Sir Stanley Spencer was an English painter of imaginative and religious subjects, landscapes and occasional portraits. Born in Cookham, Berkshire, on 30th June 1891, the son of William Spencer, a teacher of music, Stanley was the seventh son in a family of eleven children. The family lived in Fernlea, a semi-detached villa in Cookham High Street that had been built by Stanley’s grandfather, a local master builder. Spencer studied at the Maidenhead Technical Institute in 1907 and later at the Slade School of Art from 1908-12. He was awarded a scholarship in 1910 and the Summer Composition Prize in 1912.
Spencer achieved early success and exhibited at the Second Post-Impressionists Exhibition in 1912. With the outbreak of World War I he enlisted with the R.A.M.C. and worked as an orderly at the Beaufort War Hospital, Bristol. After thirteen months at Beaufort, the R.A.M.C. transferred Spencer to overseas duties. He left Beaufort in May 1916 and after ten weeks training at Tweseldown Camp in Hampshire, Spencer was sent to Macedonia with the 68th Field Ambulance unit. In 1917 he subsequently volunteered to be transferred to an infantry regiment, the 7th Battalion Berkshire Regiment. Spencer returned to England at the end of 1918.
In 1919 Spencer was commissioned by the British War Memorials Committee to complete a large work for a proposed, but never built, Hall of Remembrance. The work, Travoys Arriving with Wounded at a Dressing Station at Smol, Macedonia, September 1916, clearly reflected Spencer’s war time experience and depicted a forward dressing station with its unending stream of injured soldiers.

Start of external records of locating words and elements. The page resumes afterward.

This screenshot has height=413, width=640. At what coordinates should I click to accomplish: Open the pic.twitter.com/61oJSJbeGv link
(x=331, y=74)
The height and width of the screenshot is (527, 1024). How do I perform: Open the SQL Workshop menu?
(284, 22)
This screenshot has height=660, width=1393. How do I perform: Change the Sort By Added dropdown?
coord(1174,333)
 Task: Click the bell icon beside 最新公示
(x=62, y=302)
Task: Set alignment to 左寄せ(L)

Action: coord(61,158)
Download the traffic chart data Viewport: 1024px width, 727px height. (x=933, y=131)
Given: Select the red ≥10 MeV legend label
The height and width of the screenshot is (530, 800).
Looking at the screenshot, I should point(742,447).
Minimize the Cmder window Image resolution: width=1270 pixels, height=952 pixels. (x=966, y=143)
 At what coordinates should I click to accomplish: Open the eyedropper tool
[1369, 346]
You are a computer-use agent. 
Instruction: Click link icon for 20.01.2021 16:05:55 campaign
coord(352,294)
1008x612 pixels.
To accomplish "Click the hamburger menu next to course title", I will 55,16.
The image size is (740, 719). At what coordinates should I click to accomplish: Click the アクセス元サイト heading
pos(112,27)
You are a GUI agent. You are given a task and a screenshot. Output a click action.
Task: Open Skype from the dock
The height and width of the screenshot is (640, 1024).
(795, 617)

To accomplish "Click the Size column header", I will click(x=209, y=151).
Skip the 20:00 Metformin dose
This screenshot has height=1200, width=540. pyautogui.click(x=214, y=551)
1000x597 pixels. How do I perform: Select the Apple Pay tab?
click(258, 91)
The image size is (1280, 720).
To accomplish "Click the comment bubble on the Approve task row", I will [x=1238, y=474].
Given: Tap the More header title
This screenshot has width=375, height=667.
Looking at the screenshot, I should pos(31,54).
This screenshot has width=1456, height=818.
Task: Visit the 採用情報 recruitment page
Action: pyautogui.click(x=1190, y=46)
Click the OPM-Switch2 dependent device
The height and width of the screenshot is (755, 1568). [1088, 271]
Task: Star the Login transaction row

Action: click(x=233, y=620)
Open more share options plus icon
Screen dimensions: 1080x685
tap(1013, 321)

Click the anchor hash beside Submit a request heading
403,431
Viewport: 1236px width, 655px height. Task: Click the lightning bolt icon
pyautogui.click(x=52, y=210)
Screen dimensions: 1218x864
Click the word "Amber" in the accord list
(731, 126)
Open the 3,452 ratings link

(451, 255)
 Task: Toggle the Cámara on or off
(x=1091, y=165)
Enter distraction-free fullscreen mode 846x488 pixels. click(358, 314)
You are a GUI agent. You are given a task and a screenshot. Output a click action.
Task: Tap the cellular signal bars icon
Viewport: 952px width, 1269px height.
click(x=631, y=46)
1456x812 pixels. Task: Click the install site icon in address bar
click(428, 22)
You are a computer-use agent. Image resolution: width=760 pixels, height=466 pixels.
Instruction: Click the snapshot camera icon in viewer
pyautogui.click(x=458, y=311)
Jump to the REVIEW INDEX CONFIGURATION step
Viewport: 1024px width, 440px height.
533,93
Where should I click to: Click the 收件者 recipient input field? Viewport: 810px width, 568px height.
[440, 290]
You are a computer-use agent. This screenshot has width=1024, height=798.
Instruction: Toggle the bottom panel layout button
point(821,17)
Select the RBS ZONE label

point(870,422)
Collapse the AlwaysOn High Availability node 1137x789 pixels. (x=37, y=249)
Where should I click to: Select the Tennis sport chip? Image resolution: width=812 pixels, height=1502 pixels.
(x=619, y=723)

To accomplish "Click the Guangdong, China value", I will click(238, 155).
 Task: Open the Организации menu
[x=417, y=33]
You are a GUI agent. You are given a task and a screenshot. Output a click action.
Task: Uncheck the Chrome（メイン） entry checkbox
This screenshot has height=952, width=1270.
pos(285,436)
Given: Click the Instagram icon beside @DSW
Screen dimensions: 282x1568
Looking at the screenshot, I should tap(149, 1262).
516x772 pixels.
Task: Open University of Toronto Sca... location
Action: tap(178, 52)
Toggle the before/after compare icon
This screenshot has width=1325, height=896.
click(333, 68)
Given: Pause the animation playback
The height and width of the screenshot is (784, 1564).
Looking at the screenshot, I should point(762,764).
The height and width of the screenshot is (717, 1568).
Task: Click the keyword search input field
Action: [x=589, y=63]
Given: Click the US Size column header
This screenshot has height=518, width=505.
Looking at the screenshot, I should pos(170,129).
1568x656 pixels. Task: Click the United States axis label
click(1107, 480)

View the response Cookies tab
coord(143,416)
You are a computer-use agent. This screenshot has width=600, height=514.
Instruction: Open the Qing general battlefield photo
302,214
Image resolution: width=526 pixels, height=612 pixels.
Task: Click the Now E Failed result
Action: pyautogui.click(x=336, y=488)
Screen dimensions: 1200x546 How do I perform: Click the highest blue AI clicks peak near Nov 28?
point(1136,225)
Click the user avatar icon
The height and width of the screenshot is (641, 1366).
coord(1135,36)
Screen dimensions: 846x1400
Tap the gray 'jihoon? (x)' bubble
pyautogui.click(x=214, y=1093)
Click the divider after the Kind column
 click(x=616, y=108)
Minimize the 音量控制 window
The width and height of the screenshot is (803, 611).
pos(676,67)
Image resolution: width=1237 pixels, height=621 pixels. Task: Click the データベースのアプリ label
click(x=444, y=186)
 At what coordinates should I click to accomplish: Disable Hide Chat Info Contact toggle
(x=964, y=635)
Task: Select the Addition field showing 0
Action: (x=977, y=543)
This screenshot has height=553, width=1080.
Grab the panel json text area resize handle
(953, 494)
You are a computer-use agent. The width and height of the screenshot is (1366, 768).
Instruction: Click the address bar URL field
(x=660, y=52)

The work is now housed and on display in the Imperial War Museum.
During the 1920’s Spencer worked with several of his contemporaries including, Muirhead Bone & Henry Lamb, on a series of murals and proposed war memorial works. Spencer hired a small studio in Hampstead from his fellow artist, Henry Lamb, and started working on a series of paintings. In February 1927 he held his for solo exhibition at the Goupil Gallery, Paris. The exhibition received rave reviews. One of the works in the exhibition, The Resurrection, Cockham, was singled out by The Times critic who described it as ‘the most important picture painted by any English artist in the present century’.
It is during this period that Spencer began a series of over a 100 pencil works, now known as the Scarpbook Drawings, which he continued to work on over the next decade. In 1932 he was elected the Associate of the Royal Academy and exhibited ten works at the Venice Biennale.
During the Second World War, Spencer completed a series of works, commissioned by the War Artist’s Advisory Committee, of the Lithgows Shipyard in Port Glasgow on the Clyde river depicting civilians at work. These works are now housed in the Imperial War Museum.
In 1945 Spencer returned to live in Cookham in a house called Cliveden View, which had once belonged to his brother. In his later years Spencer was seen as a “small man with twinkling eyes and shaggy grey hair, often wearing his pyjamas under his suit if it was cold.” Spencer became a “familiar sight, wandering the lanes of Cookham pushing the old pram in which he carried his canvas and easel.” In December 1958 Spencer was diagnosed with cancer. He died in 1959 and during his lifetime he was awarded the CBE and knighted, and had been elected to the Royal Academy.